Os irmãos Ethan e Joel Cohen voltam a atacar e assinam o roteiro, juntamente com George Clooney (que também é o responsável pela direção) do bom filme “Suburbicon: Bem Vindos ao Paraíso”. Mais uma vez temos o (des) prazer de constatar como algumas estruturas consideradas muito arcaicas na sociedade estadunidense ainda se fazem presentes, principalmente quando vemos alguns discursos de ódio proferidos por alguns grupos por aí. Tais grupos já não deveriam ter um mínimo de voz, mas parecem que estão cada vez mais poderosos e atuantes, pois o discurso retrógrado de um filme que se passa em tempos pretéritos soa ainda muito familiar.
O filme em si se passa em meados da década de 50, quando o “American Way Of Life” institucionalizou a vida paradisíaca nos subúrbios, longe da agitação das grandes cidades, formando comunidades isoladas e um tanto autossuficientes, com serviços próprios de comércio, bombeiros, hospitais, etc., tudo para que os moradores desses supostos “Édens” paradisíacos não necessitem sair de seu bairro isolado do resto da humanidade. Suburbicon será o paradigma ideal desses bairros de subúrbio. Mas a coisa muda um pouco de figura quando um casal negro vai morar no bairro, o que provoca o afloramento de um racismo num lugar onde nunca ninguém sequer teve a leve intenção de escondê-lo. Duas irmãs gêmeas que eram vizinhas do casal negro (ambas interpretadas por Julianne Moore) induzem o menino da casa a brincar com o filho do casal negro para quebrar um pouco o gelo. À noite, a casa será invadida por dois homens que irão usar clorofórmio nas irmãs, no chefe da família (interpretado por Matt Damon) e no menininho. Todos irão parar no hospital e uma das irmãs morrerá, pois ela era tetraplégica e era mais fraca que os demais. Essa irmã tetraplégica é mãe do menininho e esposa do chefe da casa. A partir daí, o filme se desenrolará numa sucessão de tramas onde o racismo é apenas a ponta do iceberg e o menor dos problemas.
Esse é um filme, acima de tudo, sobre como uma comunidade aparentemente austera como a branca americana pode produzir algumas células desajustadas aqui e ali, embora toda a motivação do crime seja mais um caso particular que quer se espelhar como geral. Ou seja, os artífices de um crime bem peculiar não necessariamente devem ser encarados como um produto da sociedade (nem todos da sociedade WASP cometeriam tal delito), mas, por outro lado, o filme alerta como tal manifestação um tanto psicótica pode acontecer nas melhores famílias. Como a sociedade de Suburbicon está mais preocupada em execrar a família negra, ela mal percebe que toda uma trama diabólica provocada por seus vizinhos de bem acontece bem debaixo de seu nariz. Mas essa sociedade aparentemente etérea e não psicótica pode tomar atitudes bem desprezíveis ao atacar com violência a família negra. Nesse ponto, podemos dizer que há uma doença em nível social.
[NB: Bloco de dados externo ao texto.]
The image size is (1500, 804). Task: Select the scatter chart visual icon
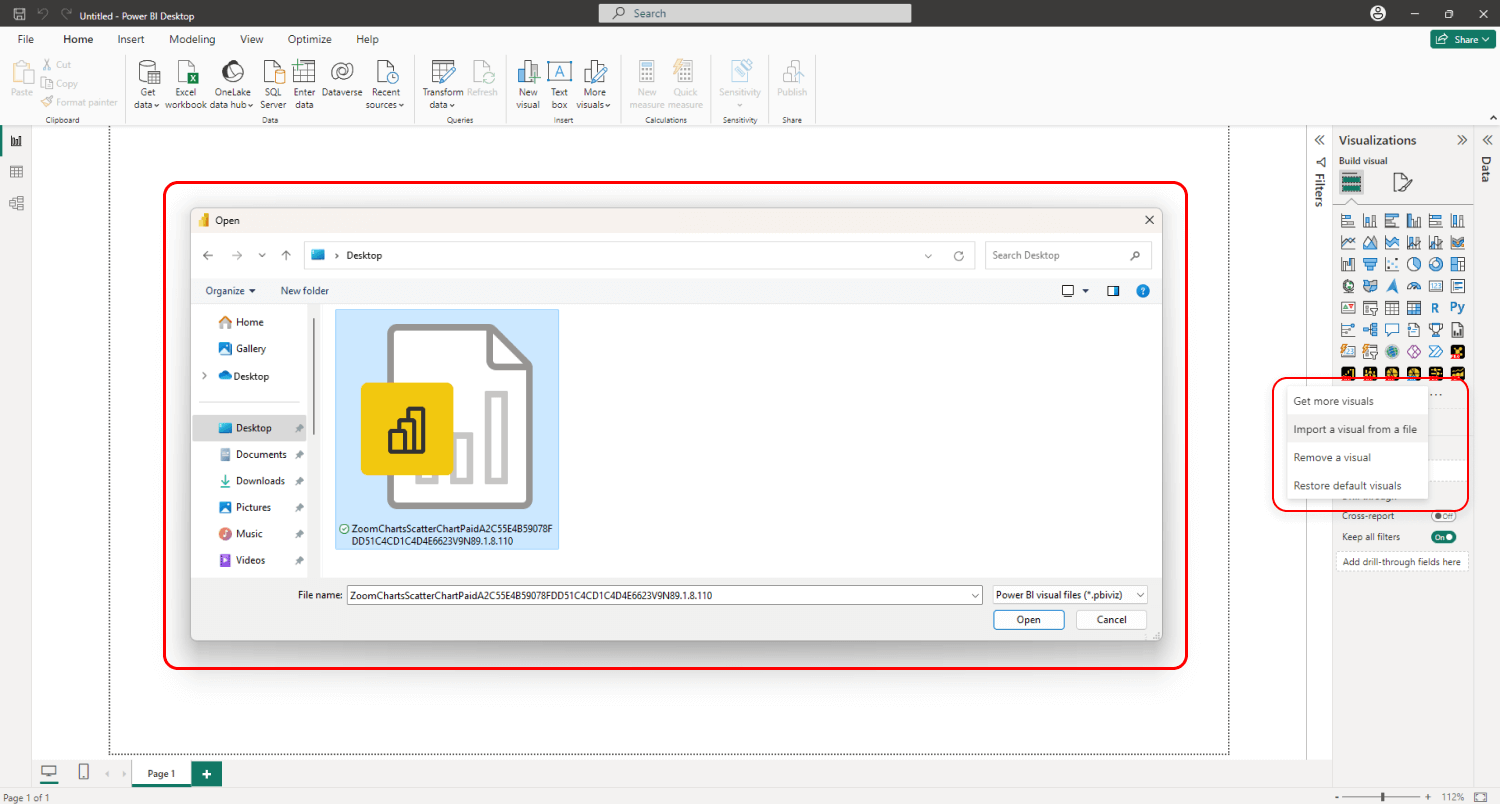(x=1391, y=263)
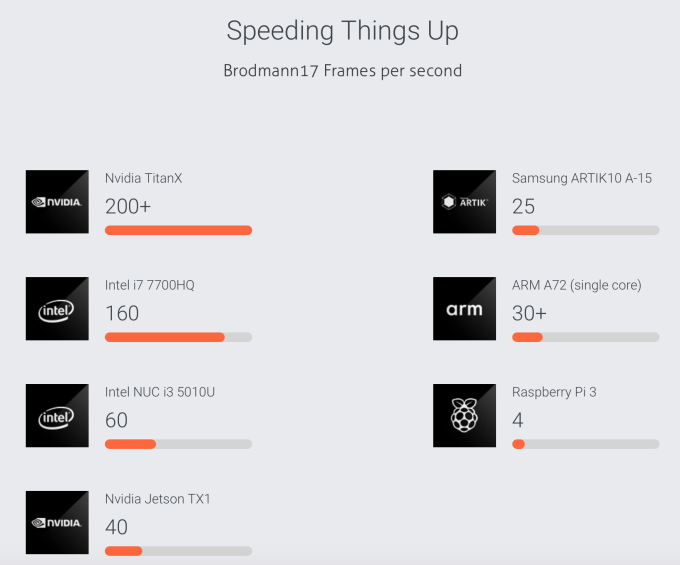680x565 pixels.
Task: Click the Nvidia logo beside Jetson TX1
Action: coord(57,522)
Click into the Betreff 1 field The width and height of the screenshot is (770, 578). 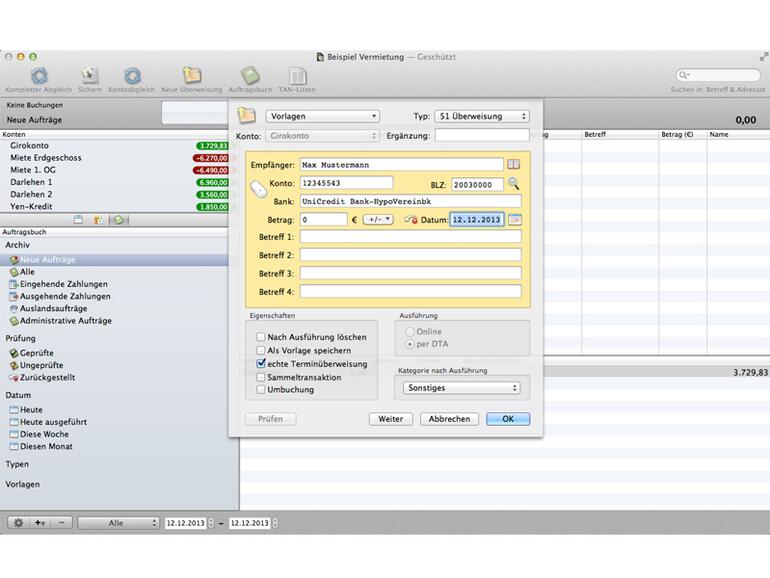coord(410,237)
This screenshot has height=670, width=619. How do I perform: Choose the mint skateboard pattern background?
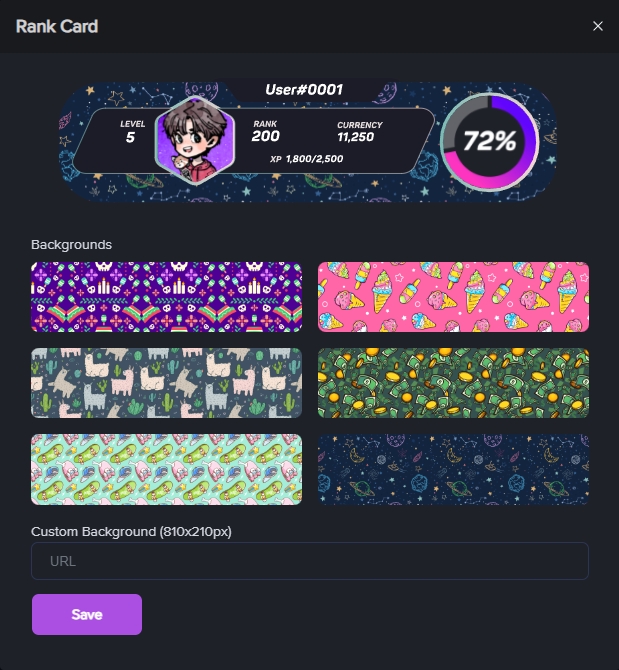pos(167,469)
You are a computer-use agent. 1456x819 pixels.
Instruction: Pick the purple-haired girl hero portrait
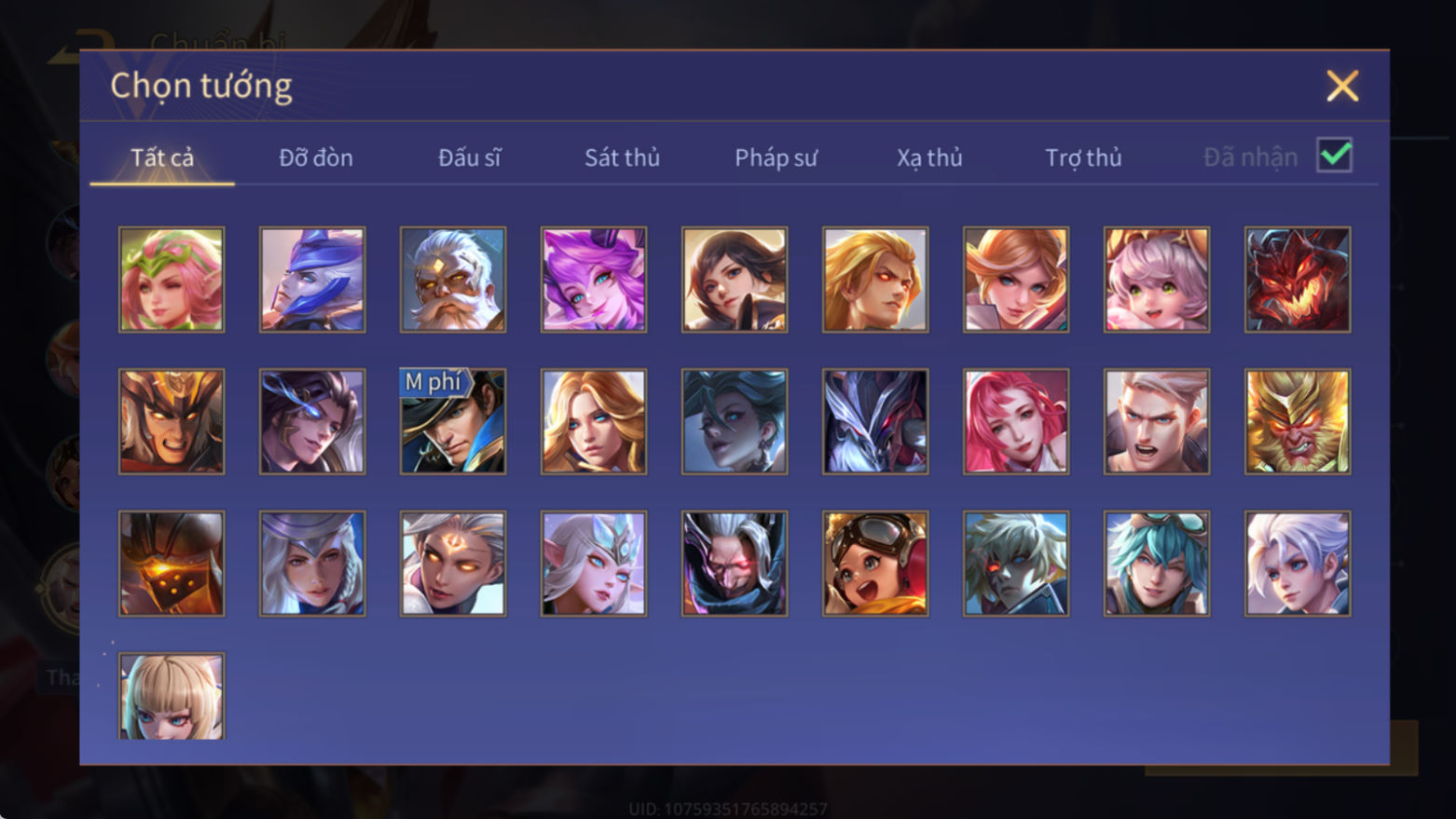[x=594, y=280]
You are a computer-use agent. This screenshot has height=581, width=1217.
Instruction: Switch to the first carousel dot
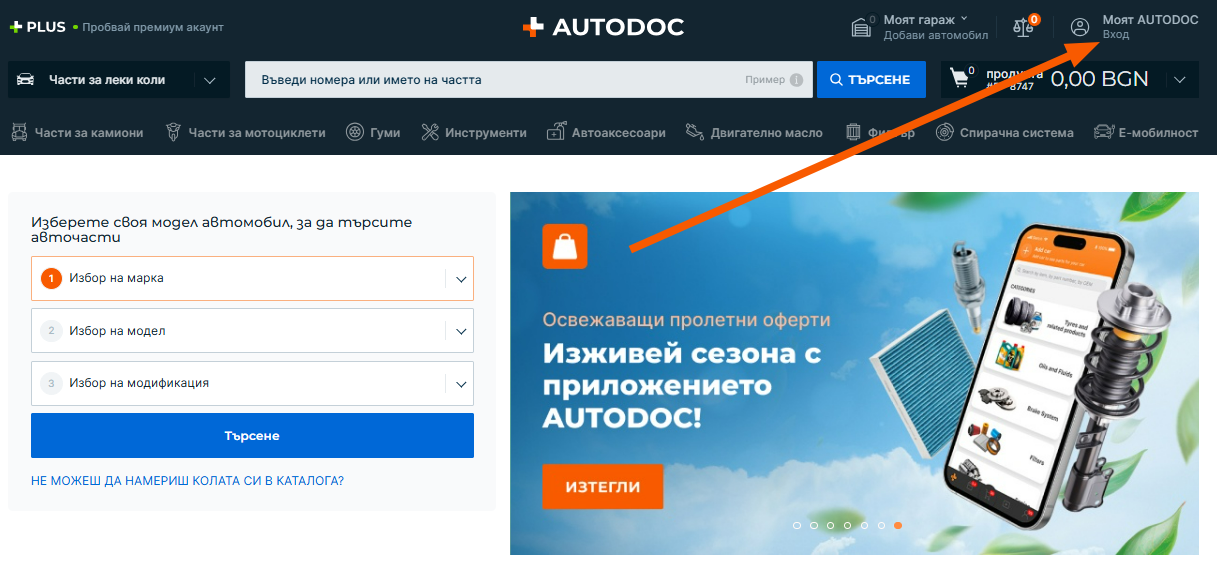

Dá para perceber, pela descrição acima, que a coisa não é muito trivial. Não é à toa que a película toma direções um tanto absurdas em alguns momentos, o que ajuda muito a prender a nossa atenção. Todo esse absurdo destoa completamente daquela sociedade altamente utópica e nos lança dentro de uma distopia e de uma psicose total.
Os atores estiveram muito bem. Moore teve a competência de interpretar dois papéis um tanto diferentes. Damon, ao fazer o pai íntegro, consegue conduzir bem o jogo da trama, que vai se desabrochando aos poucos, atraindo a atenção do espectador. Tivemos, também, a ótima presença de Oscar Isaac, como um corretor de seguros que investiga falcatruas de seus clientes, sendo simpaticamente cínico e perigoso, numa mostra de que ele não deve apenas ser lembrado como o Poe Dameron de “Guerra nas Estrelas”. Mas devemos dar um destaque todo especial ao ator mirim Noah Jupe (que também está no filme “Extraordinário”) que fez o papel do filho da família protagonista. Foi ele que começou a perceber que o crime praticado em sua casa tinha um rumo um tanto diferente do que parecia que ia tomar. E o menino convenceu bastante ao ficar indefeso nas mãos de um monte de adultos sem escrúpulos.
Assim, “Suburbicon” é mais um daqueles filmes dignos de nota, pois ele nos ajuda a pensar sobre questões do cotidiano como o conservadorismo, o racismo e de como um verniz de utopia pode ser algo muito frágil ao esconder uma distopia total. Um crime que toma rumos um tanto inesperados que passam despercebidos numa sociedade cega por suas convenções retrógradas. Um filme que abraça o inusitado e o absurdo, tornando-o mais interessante do que uma película meramente reflexiva. Um filme imperdível.